* TASK PROMPT *
Could you set down only the lines from the one including "You are a computer-use" to the end of the records below, inclusive and exact, leaving pictures out?

* DATASET ENTRIES *

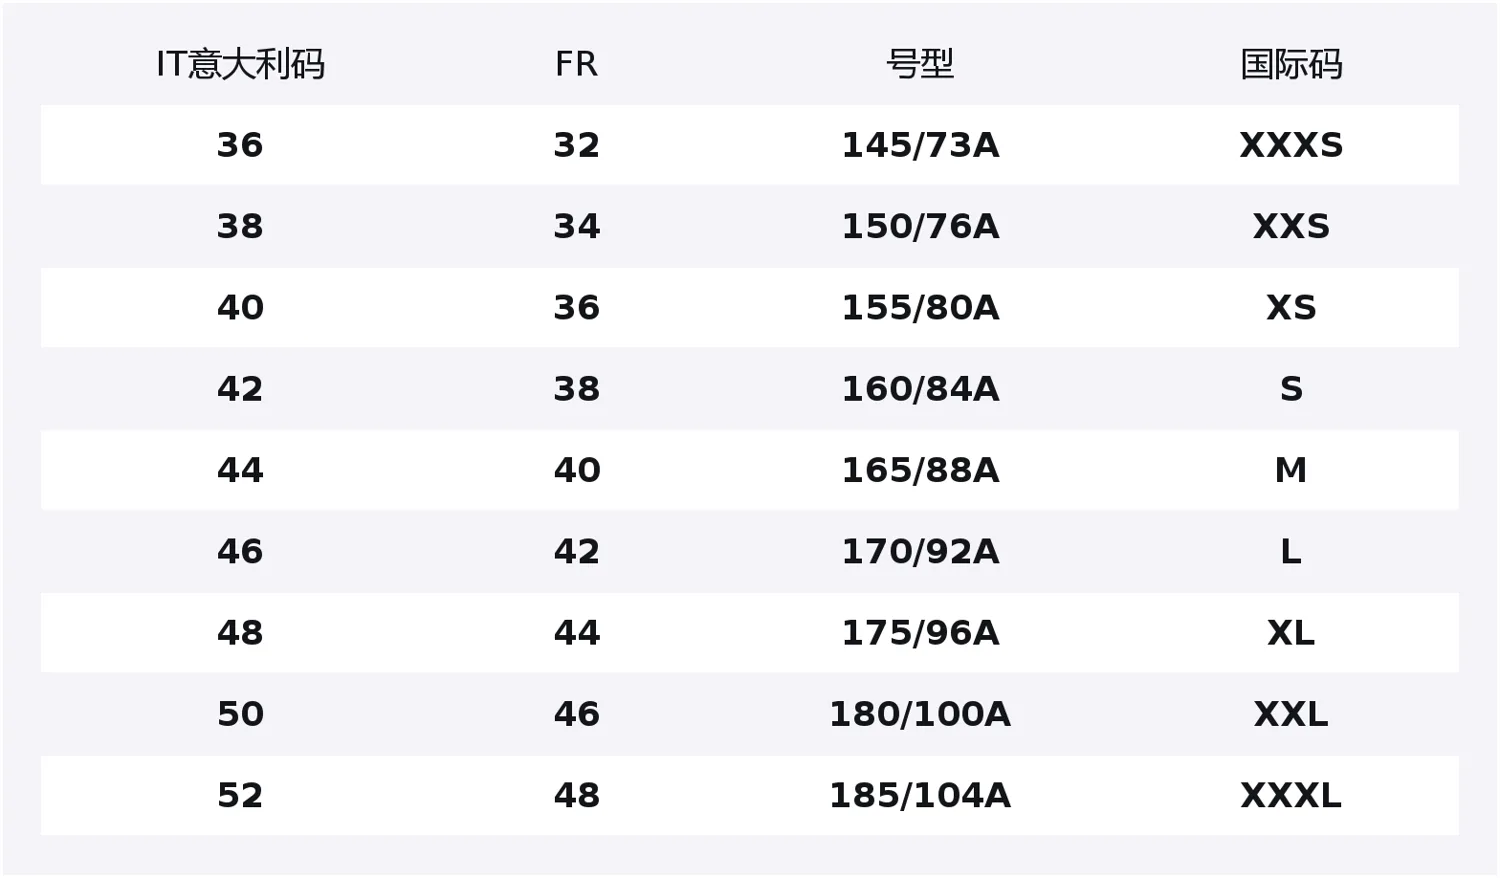The image size is (1500, 878).
Task: Click the XXXS international size cell
Action: (x=1291, y=145)
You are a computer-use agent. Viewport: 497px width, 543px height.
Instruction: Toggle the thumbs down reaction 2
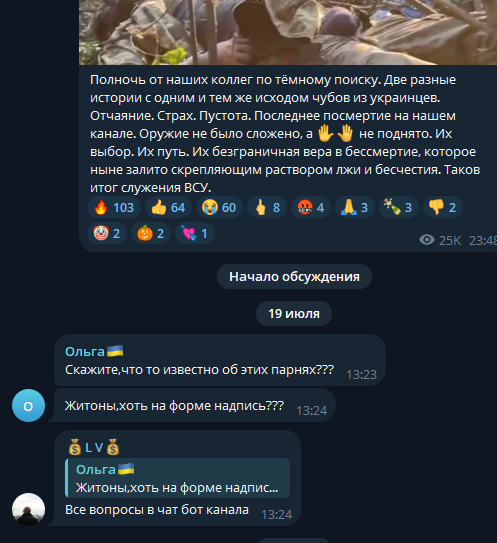443,207
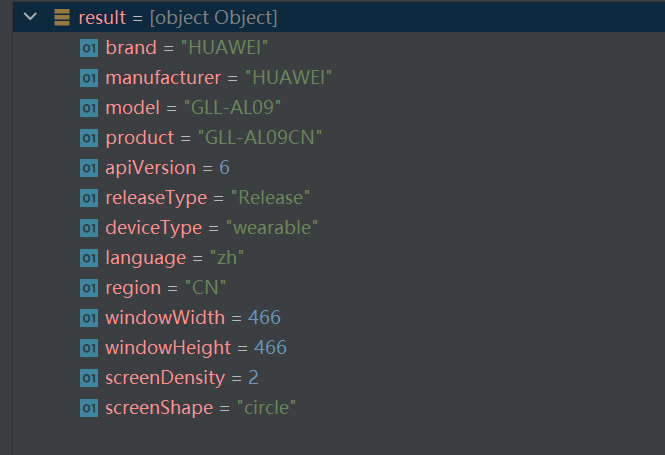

* REPLY *
You are a computer-use agent. Viewport: 497px width, 543px height.
Instruction: Toggle the thumbs down reaction 2
443,207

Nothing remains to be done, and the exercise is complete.